> Provided information:
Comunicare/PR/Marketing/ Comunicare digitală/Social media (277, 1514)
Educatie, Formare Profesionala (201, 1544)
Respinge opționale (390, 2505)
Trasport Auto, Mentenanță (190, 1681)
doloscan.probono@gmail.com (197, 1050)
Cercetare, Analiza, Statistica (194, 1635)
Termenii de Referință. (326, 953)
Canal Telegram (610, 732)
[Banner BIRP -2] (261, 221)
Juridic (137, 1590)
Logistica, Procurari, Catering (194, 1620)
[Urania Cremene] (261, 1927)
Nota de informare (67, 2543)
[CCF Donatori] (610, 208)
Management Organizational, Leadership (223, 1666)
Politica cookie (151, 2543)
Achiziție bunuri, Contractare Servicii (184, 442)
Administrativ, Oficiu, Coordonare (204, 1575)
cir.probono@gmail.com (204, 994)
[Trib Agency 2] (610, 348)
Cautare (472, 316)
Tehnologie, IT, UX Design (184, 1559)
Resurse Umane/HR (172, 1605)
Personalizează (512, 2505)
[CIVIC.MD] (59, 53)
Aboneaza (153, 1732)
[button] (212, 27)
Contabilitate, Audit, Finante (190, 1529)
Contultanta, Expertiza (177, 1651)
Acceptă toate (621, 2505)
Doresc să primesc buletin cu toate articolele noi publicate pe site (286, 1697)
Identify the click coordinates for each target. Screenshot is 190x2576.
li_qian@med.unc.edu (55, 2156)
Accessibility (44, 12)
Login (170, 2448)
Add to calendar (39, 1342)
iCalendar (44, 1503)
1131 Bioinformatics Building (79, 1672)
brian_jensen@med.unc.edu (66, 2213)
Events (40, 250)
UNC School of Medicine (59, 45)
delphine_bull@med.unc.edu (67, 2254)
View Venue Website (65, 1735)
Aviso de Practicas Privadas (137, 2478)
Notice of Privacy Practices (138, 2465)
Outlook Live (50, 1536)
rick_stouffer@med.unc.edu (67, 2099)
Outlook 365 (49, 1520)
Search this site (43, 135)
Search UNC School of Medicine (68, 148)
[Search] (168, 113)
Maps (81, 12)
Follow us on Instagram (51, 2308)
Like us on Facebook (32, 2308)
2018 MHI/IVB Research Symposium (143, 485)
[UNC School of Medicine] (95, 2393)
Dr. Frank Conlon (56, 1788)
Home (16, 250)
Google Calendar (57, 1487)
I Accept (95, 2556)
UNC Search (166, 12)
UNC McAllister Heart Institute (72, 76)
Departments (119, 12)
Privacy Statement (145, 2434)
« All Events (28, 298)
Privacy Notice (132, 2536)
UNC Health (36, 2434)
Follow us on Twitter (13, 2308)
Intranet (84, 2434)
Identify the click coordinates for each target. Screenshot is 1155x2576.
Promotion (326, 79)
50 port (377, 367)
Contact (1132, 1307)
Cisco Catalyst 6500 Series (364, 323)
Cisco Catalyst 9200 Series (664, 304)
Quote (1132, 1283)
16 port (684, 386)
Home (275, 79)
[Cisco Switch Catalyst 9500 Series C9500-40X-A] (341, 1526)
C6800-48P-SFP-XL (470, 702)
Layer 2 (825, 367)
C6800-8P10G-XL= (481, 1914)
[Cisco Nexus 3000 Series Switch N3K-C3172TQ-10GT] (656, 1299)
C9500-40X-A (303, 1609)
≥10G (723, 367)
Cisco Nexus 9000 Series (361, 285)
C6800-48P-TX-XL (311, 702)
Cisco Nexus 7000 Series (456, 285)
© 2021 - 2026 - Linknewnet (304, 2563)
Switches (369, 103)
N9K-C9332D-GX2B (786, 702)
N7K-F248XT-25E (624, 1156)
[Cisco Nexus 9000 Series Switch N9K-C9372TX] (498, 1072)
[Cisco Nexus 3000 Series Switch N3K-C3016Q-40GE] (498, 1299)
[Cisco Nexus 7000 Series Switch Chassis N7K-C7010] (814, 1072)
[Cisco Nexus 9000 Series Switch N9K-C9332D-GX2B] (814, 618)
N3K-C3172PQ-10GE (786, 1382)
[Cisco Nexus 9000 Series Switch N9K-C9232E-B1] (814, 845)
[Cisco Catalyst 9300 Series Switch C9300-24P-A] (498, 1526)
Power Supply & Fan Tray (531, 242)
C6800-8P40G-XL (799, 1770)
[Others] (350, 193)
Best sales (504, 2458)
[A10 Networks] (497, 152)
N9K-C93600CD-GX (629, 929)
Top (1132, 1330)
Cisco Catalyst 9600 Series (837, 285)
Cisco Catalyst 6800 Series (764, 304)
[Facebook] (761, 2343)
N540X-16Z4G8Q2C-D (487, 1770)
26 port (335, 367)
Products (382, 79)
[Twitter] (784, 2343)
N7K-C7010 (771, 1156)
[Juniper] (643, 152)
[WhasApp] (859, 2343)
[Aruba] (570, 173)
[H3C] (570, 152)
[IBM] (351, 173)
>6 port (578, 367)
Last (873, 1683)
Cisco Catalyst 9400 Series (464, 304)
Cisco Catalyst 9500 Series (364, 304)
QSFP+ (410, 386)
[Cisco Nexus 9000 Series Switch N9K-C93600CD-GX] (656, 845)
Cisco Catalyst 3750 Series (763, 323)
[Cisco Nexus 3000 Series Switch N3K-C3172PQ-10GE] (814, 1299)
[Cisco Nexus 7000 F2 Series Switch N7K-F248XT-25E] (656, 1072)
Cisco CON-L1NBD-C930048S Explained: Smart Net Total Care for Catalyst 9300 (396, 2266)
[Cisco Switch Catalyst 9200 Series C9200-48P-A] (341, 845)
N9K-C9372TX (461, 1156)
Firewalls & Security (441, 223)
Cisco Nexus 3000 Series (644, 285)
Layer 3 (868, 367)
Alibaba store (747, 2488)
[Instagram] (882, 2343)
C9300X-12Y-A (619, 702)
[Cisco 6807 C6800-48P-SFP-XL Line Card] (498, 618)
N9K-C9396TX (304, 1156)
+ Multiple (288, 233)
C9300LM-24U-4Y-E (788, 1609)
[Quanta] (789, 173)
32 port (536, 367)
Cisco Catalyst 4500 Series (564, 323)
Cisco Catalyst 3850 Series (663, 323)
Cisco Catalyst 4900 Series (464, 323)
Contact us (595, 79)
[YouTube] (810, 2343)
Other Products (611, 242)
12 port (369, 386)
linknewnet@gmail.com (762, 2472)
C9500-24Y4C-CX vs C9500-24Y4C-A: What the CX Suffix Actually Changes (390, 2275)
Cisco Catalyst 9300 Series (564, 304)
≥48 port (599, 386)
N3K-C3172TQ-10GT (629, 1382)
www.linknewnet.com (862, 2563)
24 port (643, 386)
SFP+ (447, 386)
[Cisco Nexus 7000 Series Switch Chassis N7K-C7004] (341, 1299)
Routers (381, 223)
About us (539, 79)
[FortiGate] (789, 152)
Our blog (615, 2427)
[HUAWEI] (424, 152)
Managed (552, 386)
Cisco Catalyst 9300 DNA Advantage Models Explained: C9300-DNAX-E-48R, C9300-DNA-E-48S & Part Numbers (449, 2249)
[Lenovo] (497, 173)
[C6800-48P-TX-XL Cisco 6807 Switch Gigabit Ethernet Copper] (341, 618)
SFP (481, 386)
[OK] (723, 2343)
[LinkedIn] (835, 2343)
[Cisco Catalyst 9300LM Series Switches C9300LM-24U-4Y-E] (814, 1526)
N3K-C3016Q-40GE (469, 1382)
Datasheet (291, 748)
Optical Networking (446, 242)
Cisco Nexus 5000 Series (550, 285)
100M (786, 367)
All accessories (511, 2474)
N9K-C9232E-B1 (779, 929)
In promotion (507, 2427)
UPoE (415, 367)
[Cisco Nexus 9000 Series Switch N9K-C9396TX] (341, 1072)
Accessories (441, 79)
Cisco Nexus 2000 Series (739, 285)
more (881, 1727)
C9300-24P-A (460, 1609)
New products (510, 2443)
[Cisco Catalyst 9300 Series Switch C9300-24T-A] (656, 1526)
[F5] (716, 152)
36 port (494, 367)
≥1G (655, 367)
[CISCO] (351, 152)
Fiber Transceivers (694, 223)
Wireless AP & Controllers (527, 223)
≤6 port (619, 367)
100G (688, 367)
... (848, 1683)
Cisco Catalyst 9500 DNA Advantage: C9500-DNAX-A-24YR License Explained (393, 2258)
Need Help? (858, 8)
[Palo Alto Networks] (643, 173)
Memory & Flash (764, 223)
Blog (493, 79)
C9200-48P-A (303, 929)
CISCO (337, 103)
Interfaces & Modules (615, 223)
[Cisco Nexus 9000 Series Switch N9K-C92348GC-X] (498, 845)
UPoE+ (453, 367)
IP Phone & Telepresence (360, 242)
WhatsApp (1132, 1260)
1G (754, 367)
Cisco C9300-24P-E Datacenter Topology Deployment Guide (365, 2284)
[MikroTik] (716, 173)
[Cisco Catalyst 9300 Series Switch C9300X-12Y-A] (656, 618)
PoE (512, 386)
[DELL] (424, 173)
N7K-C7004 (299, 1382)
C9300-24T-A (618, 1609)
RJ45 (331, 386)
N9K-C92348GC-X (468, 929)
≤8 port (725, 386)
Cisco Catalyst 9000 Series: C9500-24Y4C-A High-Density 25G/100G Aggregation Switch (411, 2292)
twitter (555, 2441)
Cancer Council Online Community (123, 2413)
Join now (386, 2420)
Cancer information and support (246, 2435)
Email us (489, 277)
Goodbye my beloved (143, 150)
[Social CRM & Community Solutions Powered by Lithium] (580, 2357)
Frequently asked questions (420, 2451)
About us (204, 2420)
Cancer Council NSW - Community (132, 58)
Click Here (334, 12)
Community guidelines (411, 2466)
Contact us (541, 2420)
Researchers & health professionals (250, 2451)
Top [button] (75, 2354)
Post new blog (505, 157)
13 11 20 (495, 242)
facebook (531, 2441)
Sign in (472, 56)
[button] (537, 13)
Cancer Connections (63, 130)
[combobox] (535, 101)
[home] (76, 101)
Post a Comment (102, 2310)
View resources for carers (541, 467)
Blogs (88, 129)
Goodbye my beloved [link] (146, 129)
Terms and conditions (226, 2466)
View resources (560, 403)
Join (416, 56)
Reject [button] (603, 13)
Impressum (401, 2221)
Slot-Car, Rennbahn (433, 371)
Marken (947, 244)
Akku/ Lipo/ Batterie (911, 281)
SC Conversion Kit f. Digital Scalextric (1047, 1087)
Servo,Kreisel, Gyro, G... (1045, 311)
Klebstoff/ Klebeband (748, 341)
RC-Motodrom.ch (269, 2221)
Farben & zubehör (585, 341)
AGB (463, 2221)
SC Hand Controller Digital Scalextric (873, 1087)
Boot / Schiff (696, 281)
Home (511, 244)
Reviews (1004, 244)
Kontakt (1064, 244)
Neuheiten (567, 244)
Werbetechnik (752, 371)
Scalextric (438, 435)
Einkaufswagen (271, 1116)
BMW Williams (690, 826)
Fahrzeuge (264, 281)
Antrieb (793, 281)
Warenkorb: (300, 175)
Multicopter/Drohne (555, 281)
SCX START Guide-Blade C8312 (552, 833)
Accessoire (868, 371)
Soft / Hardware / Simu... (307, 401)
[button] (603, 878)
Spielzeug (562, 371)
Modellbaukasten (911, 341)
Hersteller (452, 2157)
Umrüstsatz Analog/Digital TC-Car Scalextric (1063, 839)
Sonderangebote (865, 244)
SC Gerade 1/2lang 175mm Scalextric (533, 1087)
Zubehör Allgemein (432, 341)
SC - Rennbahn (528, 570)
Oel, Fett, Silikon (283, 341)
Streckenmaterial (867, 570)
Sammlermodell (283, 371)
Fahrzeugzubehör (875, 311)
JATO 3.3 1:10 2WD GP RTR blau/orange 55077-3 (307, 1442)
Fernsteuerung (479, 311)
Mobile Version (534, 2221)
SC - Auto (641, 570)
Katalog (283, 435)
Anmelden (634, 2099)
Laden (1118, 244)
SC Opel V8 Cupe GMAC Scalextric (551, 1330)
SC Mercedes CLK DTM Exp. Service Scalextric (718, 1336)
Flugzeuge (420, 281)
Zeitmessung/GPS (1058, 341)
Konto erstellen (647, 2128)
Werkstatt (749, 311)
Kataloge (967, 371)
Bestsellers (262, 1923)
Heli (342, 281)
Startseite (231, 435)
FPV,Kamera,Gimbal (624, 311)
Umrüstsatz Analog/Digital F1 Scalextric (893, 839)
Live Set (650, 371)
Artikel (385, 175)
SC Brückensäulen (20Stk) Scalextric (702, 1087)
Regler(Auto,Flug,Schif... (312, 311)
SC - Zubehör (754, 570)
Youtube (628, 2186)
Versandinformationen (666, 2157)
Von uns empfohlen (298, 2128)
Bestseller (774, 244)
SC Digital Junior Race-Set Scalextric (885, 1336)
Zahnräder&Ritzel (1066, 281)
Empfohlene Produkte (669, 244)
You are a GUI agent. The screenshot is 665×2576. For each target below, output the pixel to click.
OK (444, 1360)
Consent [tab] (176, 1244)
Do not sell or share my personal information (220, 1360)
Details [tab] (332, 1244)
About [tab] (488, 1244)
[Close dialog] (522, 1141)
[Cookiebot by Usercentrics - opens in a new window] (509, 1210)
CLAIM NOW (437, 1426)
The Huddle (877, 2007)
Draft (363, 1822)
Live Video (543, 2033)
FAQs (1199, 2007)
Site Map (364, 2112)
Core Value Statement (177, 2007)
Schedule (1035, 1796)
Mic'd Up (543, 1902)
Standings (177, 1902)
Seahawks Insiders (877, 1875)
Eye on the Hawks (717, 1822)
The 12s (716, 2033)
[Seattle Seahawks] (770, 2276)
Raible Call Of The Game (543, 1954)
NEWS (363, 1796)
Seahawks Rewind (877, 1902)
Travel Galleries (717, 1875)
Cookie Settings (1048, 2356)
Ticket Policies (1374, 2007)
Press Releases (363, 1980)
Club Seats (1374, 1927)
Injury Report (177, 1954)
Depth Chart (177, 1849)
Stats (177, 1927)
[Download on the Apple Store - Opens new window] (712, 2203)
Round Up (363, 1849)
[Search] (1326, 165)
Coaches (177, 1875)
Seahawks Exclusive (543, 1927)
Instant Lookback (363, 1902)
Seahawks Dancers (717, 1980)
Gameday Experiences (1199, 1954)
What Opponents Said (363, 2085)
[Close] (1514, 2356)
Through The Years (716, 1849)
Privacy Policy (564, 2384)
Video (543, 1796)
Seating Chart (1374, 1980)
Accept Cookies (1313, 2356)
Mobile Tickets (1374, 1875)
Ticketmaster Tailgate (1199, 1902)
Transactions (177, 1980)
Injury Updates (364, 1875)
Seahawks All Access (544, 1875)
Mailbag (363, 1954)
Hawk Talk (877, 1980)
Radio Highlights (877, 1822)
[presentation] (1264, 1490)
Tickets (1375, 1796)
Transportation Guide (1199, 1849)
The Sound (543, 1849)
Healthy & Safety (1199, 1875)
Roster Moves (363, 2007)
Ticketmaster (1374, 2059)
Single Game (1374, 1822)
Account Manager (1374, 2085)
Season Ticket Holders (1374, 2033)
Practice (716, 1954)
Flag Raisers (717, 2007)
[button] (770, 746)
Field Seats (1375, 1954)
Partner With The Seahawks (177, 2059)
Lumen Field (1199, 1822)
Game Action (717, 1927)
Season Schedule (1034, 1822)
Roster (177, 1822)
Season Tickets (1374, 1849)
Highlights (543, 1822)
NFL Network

> Problem to solve: Please output only the lines from the first line of the entries through the line with "Termenii de Referință. (326, 953)", both included, exactly as written.

> Answer section:
Comunicare/PR/Marketing/ Comunicare digitală/Social media (277, 1514)
Educatie, Formare Profesionala (201, 1544)
Respinge opționale (390, 2505)
Trasport Auto, Mentenanță (190, 1681)
doloscan.probono@gmail.com (197, 1050)
Cercetare, Analiza, Statistica (194, 1635)
Termenii de Referință. (326, 953)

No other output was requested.